### [TASK OBJECTIVE]
Retype the listing exactly, so that the copy matches it line for line.

### [INPUT]
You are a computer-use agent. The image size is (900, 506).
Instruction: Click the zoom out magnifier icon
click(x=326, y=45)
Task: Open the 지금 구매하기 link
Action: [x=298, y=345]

### [OUTPUT BELOW]
You are a computer-use agent. The image size is (900, 506).
Instruction: Click the zoom out magnifier icon
click(x=326, y=45)
Task: Open the 지금 구매하기 link
Action: [x=298, y=345]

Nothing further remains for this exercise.